Irish Flax Spinners Contracted to Boston Twine Manufacturers.

Five Girls Detained on the Catalonia by the Emigration Commissioner.

Information was recently received at The Globe office that a firm of twine manufacturers in this city was conducting a wholesale importation of foreign female help, and that for several weeks past Scotch and Irish factory girls ranging all the way from 17 to 30 years of age, in parties of from five to 10 each, have been arriving by Cunard steamers. It was reported that 60 operatives arrived by the same line of steamers two weeks ago, having a contract to work for a twine firm in Ludlow. It was also reported that five more girls were expected to arrive Saturday on the Catalonia.

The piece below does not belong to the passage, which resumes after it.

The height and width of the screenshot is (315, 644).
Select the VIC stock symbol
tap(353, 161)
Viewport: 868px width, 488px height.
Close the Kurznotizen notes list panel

As a similar case charged against a Providence firm a short time ago excited much interest, such importation being illegal, a Globe reporter was sent to investigate the matter.
The firm in question is that of Ross, Turner & Co., manufacturers of thread and twine, with a factory at Jamaica Plain. About 125 hands are employed, and at least 25 of this number are foreign female operatives, who have been in this country but a few months. They are rapidly learning the methods of manufacture and are superseding the "Yankees" as they call them. They are from the north of Ireland and Scotland, and are considered skilled laborers. They were induced to come to this country by the promise of good wages, to perform the same labor they have been accustomed to in the factories at home. It has been represented to them that their steamship passage was paid by friends in this country, who sent them tickets: but it is said the firm has paid it through their agent, Samuel G. Rea, and $1 per week has been deducted from their slender earnings by the firm until the full amount of the passage money, $21.25, has in each case been paid. Ninety cents per day and certain kinds of work were promised them, but it is estimated that less than half of them are receiving that amount, the balance being obliged, till places are mode for them, to put up with 85 cents, and in a few instances the youngest among them receive only the paltry sum of 80 cents per day.

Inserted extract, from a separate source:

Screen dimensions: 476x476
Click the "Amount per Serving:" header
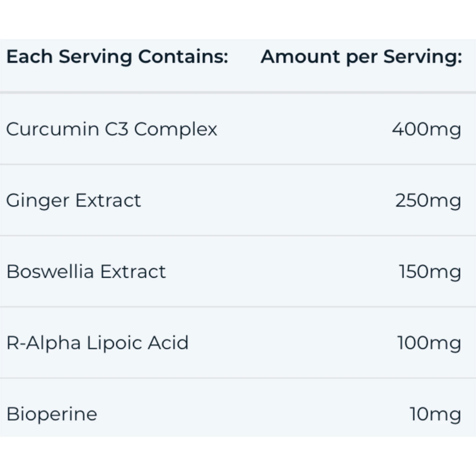[361, 57]
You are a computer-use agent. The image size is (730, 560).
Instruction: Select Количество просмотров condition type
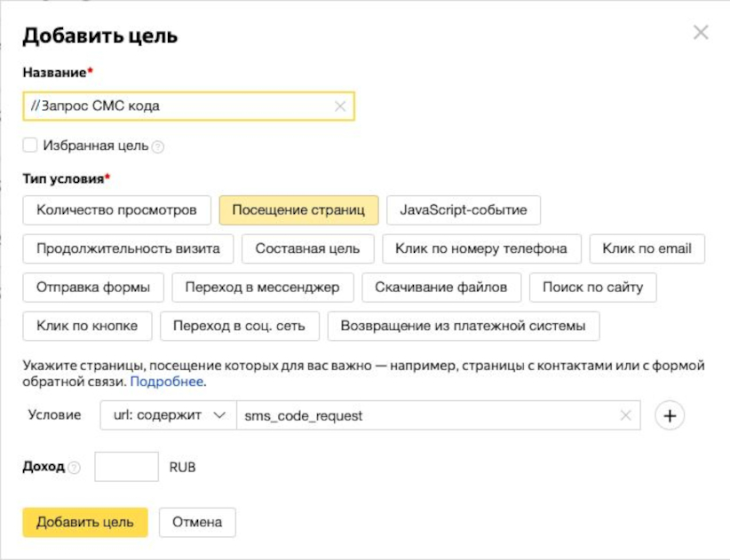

The kind of labor has been objected to, and two weeks ago when a certain piece of work was assigned to them to do, which the Yankees had refused, they struck in a body. The difficulty was quickly adjusted and they only remained out one day, receiving a promise of different work. It has been given out that skilled laborers were required and that none could be obtained in this country; but the fact that they are required to do the same work as others already employed would seem to disprove the statement. The business is practically a monopoly, as in addition to the two above-named places there are but a few factories located in New York city, Patterson N.J., and in Ohio.

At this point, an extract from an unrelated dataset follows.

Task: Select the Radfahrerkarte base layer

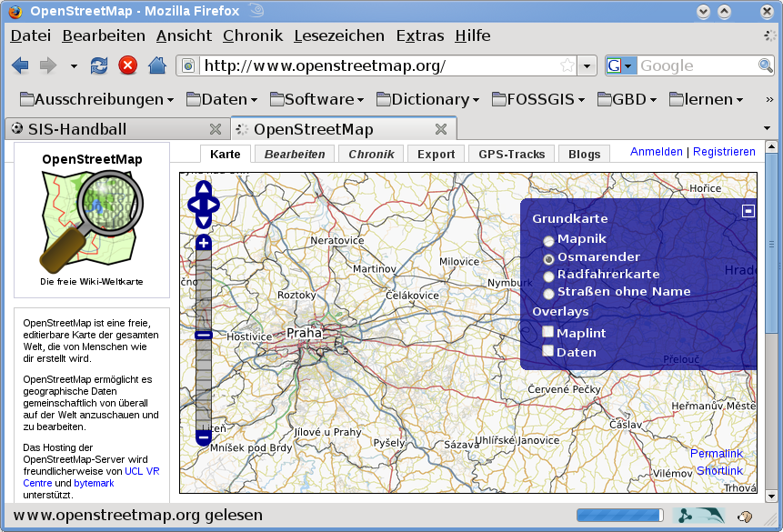Action: (548, 276)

A call was made last evening on several of the operatives at Jamaica Plain. The first seen were two sisters, one 19 years of age, the other 21. The conversation was addressed to the youngest, who was barefooted with the merest apology for a dress. She said she was from the north of Ireland, and had done flax spinning since she was 10 years old. "I have been in this country for only a few weeks, and was induced to come here with my sister and a few other friends by an agent of the company, who promised us 90 cents per day and steady work. Tickets were furnished for our passage over here and 91 cents each week was to be deducted from our earnings by the company, but you see it will take five months for me to pay them, and it leaves me nothing to send to my folks at home, who are dependant on me for help. I am more fortunate than some and get $5.10 per week. My board costs me $2.50 and taking out the dollar for my passage, it leaves me $1.60 per week. Some girls I know have only $1.30 left a week.
"The work is not what I expected, and I shall only stay here till I pay the firm and then hire out for housework or go back home, where I made better wages than I can here. Besides, the hours are longer. I do not think the girls are treated fairly, and wish something could be done to prevent others from coming here.

Inquiries about a number of others elicited about the same replies, all being emphatic in denunciation of the firm and anxious to obtain other work.

[The article goes on to describe a search of passengers on an arriving steamship.]


I found it interesting that these young women were not helpless victims. They were willing to walk off the job, and ready to go back home if necessary. Of course, the desire on the part of companies for foreign labor hasn't changed, has it?